“SNL” has a blue Christmas
With a tribute to Sandy Hook, special guests galore and just the right amount of filth, "SNL" hits the right notes VIDEO
Topics: Video, Saturday Night Live, recaps, martin short, Alec Baldwin, kristen wiig, Paul McCartney, Sandy Hook Elementary Shooting, TV, Television, entertainment news, Entertainment News
The specter of Sandy Hook looms heavy this weekend, but “Saturday Night Live” proves time and again that they are at their best when they have to put on a show for a grieving nation. The somber cold open, with the New York Children’s Chorus singing “Silent Night,” paid quiet tribute to the 26 lives lost on Friday while providing a necessary buffer for the episode that followed. It acknowledged, tastefully, how uncomfortable it can be to laugh in the wake of incomprehensible violence. But after the song finished, the screen faded to black and it was back to business as usual.
Actually, better business than usual.
SNL brought the winning combo of having a beloved alum Martin Short host the year’s penultimate “SNL” (or the last one ever, if the Mayans are to be believed), and a Beatle! And the writers and cast really brought it. Alum shows tend to have a gaggle of surprise guests anyway, but with every celebrity on Earth in New York for the 12-12-12 Sandy relief concert, this one packed heavier than usual star power.
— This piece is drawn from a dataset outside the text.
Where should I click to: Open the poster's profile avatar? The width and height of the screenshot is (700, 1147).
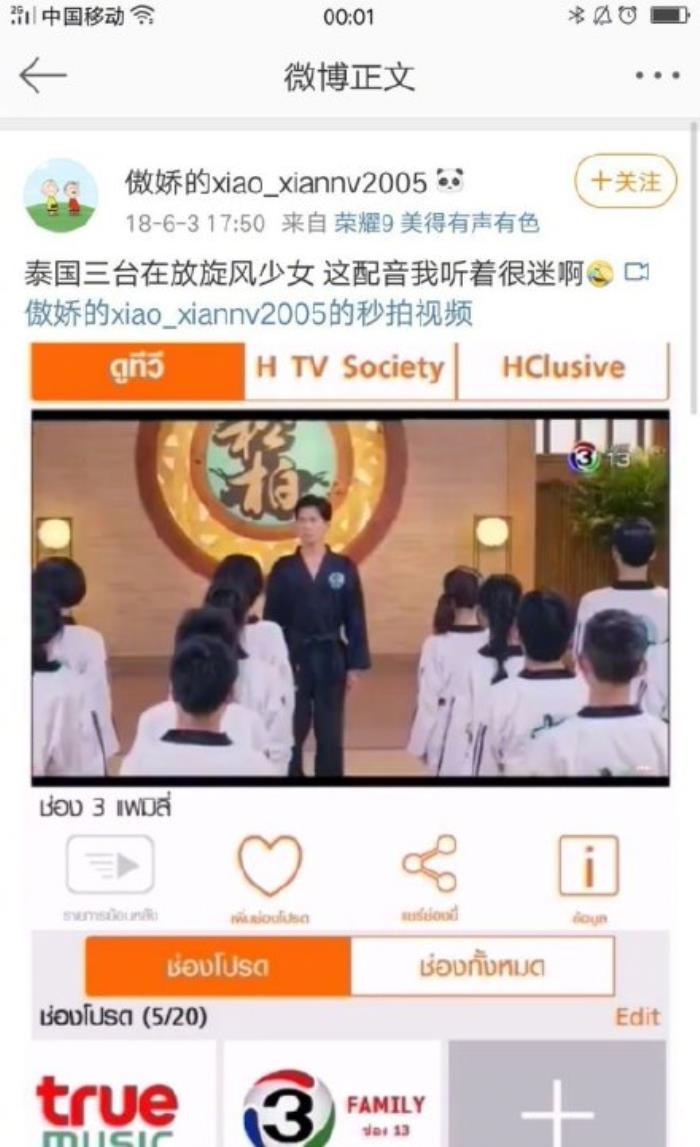[x=61, y=196]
Short’s monologue, a three-minute musical tribute to Christmas coitus, featured cameos from Paul Shaffer, Kristen Wiig, Jimmy Fallon, Tom Hanks, Samuel L. Jackson and Tina Fey. (That’s two celebrities per minute, for you mathematicians out there.) And while musical monologues have been something of a go-to this season, often with mixed results (I am looking directly at you, Seth McFarlane), it really worked for this holiday show. I had hoped Jimmy Fallon, Tracy Morgan et al. might reprise “I Wish It Was Christmas Today,” but Short crooning a virtual naughty list of holiday-themed boner euphemisms was a worthy substitute.
Rounding out last night’s celebrity interlopers, we had Alec Baldwin as Tony Bennett, a silent Carrie Brownstein guesting on “What Up With That” and Kanye West’s leather kilt, a star in its own right.